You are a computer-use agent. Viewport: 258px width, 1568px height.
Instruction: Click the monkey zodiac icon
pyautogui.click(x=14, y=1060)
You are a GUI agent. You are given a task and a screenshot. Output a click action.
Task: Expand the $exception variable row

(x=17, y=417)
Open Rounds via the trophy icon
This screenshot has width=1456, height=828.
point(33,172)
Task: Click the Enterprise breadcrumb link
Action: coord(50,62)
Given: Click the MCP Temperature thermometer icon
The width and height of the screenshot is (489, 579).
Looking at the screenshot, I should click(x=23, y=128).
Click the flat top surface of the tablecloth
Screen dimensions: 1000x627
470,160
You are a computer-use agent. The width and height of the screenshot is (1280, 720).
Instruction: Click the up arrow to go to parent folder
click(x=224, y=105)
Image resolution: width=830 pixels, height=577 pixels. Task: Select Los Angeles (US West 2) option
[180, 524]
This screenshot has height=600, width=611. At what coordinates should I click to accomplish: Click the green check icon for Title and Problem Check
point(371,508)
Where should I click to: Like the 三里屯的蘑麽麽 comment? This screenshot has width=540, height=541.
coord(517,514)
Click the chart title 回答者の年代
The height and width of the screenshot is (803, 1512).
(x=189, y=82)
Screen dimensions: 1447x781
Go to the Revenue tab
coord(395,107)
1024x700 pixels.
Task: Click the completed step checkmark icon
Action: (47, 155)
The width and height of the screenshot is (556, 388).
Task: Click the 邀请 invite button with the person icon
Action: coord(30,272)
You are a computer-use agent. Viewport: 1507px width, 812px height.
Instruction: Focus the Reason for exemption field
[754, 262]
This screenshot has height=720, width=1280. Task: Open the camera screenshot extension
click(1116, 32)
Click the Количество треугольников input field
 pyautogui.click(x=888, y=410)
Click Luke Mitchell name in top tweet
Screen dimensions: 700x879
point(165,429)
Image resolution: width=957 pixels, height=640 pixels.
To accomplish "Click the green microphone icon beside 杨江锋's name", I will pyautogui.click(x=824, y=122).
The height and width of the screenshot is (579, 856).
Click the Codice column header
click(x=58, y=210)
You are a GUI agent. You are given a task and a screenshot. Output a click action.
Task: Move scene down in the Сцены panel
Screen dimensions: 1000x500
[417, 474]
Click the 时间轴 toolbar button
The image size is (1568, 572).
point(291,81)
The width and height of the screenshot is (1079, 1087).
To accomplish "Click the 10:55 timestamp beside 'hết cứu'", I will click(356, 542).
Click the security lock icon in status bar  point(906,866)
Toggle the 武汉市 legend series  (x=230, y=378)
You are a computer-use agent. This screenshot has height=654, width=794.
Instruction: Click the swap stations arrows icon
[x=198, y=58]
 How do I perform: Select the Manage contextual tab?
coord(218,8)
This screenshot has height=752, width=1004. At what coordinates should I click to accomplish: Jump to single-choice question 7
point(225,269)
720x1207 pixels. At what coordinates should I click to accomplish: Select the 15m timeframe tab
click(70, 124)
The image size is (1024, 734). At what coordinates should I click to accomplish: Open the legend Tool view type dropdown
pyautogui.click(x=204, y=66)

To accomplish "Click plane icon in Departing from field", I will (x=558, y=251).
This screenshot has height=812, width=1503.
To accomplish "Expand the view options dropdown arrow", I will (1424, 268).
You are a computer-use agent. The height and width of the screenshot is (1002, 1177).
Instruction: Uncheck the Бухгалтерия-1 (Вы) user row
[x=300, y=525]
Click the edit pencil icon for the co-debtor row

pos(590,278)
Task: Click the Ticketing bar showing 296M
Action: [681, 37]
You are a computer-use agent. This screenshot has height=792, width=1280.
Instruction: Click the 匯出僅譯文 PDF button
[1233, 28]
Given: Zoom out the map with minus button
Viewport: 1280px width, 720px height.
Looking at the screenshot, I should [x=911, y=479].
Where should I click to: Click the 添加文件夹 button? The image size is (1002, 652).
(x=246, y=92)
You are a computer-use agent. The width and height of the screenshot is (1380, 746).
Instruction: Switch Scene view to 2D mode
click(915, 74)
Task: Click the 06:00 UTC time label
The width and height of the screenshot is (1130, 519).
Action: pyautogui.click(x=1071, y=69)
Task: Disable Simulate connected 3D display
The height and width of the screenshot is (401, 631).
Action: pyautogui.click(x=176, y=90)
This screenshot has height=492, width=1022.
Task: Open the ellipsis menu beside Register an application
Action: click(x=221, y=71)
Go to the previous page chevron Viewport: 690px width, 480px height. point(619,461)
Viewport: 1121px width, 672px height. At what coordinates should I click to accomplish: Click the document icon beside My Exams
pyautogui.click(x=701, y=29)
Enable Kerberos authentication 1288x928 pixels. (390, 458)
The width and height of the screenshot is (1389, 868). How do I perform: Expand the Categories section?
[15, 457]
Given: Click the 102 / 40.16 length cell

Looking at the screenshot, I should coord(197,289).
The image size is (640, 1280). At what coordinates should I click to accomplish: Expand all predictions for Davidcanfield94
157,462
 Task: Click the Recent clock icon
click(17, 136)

§ **Task to carry out**: Give again each line of the listing above, keeping every word the same.

§ **Task solution**:
You are a computer-use agent. Viewport: 258px width, 1568px height.
Instruction: Click the monkey zodiac icon
pyautogui.click(x=14, y=1060)
You are a GUI agent. You are given a task and a screenshot. Output a click action.
Task: Expand the $exception variable row

(x=17, y=417)
Open Rounds via the trophy icon
This screenshot has width=1456, height=828.
point(33,172)
Task: Click the Enterprise breadcrumb link
Action: coord(50,62)
Given: Click the MCP Temperature thermometer icon
The width and height of the screenshot is (489, 579).
Looking at the screenshot, I should click(x=23, y=128).
Click the flat top surface of the tablecloth
Screen dimensions: 1000x627
470,160
You are a computer-use agent. The width and height of the screenshot is (1280, 720).
Instruction: Click the up arrow to go to parent folder
click(x=224, y=105)
Image resolution: width=830 pixels, height=577 pixels. Task: Select Los Angeles (US West 2) option
[180, 524]
This screenshot has height=600, width=611. At what coordinates should I click to accomplish: Click the green check icon for Title and Problem Check
point(371,508)
Where should I click to: Like the 三里屯的蘑麽麽 comment? This screenshot has width=540, height=541.
coord(517,514)
Click the chart title 回答者の年代
The height and width of the screenshot is (803, 1512).
(x=189, y=82)
Screen dimensions: 1447x781
Go to the Revenue tab
coord(395,107)
1024x700 pixels.
Task: Click the completed step checkmark icon
Action: (47, 155)
The width and height of the screenshot is (556, 388).
Task: Click the 邀请 invite button with the person icon
Action: coord(30,272)
You are a computer-use agent. Viewport: 1507px width, 812px height.
Instruction: Focus the Reason for exemption field
[754, 262]
This screenshot has height=720, width=1280. Task: Open the camera screenshot extension
click(1116, 32)
Click the Количество треугольников input field
 pyautogui.click(x=888, y=410)
Click Luke Mitchell name in top tweet
Screen dimensions: 700x879
point(165,429)
Image resolution: width=957 pixels, height=640 pixels.
To accomplish "Click the green microphone icon beside 杨江锋's name", I will pyautogui.click(x=824, y=122).
The height and width of the screenshot is (579, 856).
Click the Codice column header
click(x=58, y=210)
You are a GUI agent. You are given a task and a screenshot. Output a click action.
Task: Move scene down in the Сцены panel
Screen dimensions: 1000x500
[417, 474]
Click the 时间轴 toolbar button
The image size is (1568, 572).
point(291,81)
The width and height of the screenshot is (1079, 1087).
To accomplish "Click the 10:55 timestamp beside 'hết cứu'", I will click(356, 542).
Click the security lock icon in status bar  point(906,866)
Toggle the 武汉市 legend series  (x=230, y=378)
You are a computer-use agent. This screenshot has height=654, width=794.
Instruction: Click the swap stations arrows icon
[x=198, y=58]
 How do I perform: Select the Manage contextual tab?
coord(218,8)
This screenshot has height=752, width=1004. At what coordinates should I click to accomplish: Jump to single-choice question 7
point(225,269)
720x1207 pixels. At what coordinates should I click to accomplish: Select the 15m timeframe tab
click(70, 124)
The image size is (1024, 734). At what coordinates should I click to accomplish: Open the legend Tool view type dropdown
pyautogui.click(x=204, y=66)

To accomplish "Click plane icon in Departing from field", I will (x=558, y=251).
This screenshot has height=812, width=1503.
To accomplish "Expand the view options dropdown arrow", I will (1424, 268).
You are a computer-use agent. The height and width of the screenshot is (1002, 1177).
Instruction: Uncheck the Бухгалтерия-1 (Вы) user row
[x=300, y=525]
Click the edit pencil icon for the co-debtor row

pos(590,278)
Task: Click the Ticketing bar showing 296M
Action: [681, 37]
You are a computer-use agent. This screenshot has height=792, width=1280.
Instruction: Click the 匯出僅譯文 PDF button
[1233, 28]
Given: Zoom out the map with minus button
Viewport: 1280px width, 720px height.
Looking at the screenshot, I should [x=911, y=479].
Where should I click to: Click the 添加文件夹 button? The image size is (1002, 652).
(x=246, y=92)
You are a computer-use agent. The width and height of the screenshot is (1380, 746).
Instruction: Switch Scene view to 2D mode
click(915, 74)
Task: Click the 06:00 UTC time label
The width and height of the screenshot is (1130, 519).
Action: pyautogui.click(x=1071, y=69)
Task: Disable Simulate connected 3D display
The height and width of the screenshot is (401, 631).
Action: pyautogui.click(x=176, y=90)
This screenshot has height=492, width=1022.
Task: Open the ellipsis menu beside Register an application
Action: click(x=221, y=71)
Go to the previous page chevron Viewport: 690px width, 480px height. point(619,461)
Viewport: 1121px width, 672px height. At what coordinates should I click to accomplish: Click the document icon beside My Exams
pyautogui.click(x=701, y=29)
Enable Kerberos authentication 1288x928 pixels. (390, 458)
The width and height of the screenshot is (1389, 868). How do I perform: Expand the Categories section?
[15, 457]
Given: Click the 102 / 40.16 length cell

Looking at the screenshot, I should coord(197,289).
The image size is (640, 1280). At what coordinates should I click to accomplish: Expand all predictions for Davidcanfield94
157,462
 Task: Click the Recent clock icon
click(17, 136)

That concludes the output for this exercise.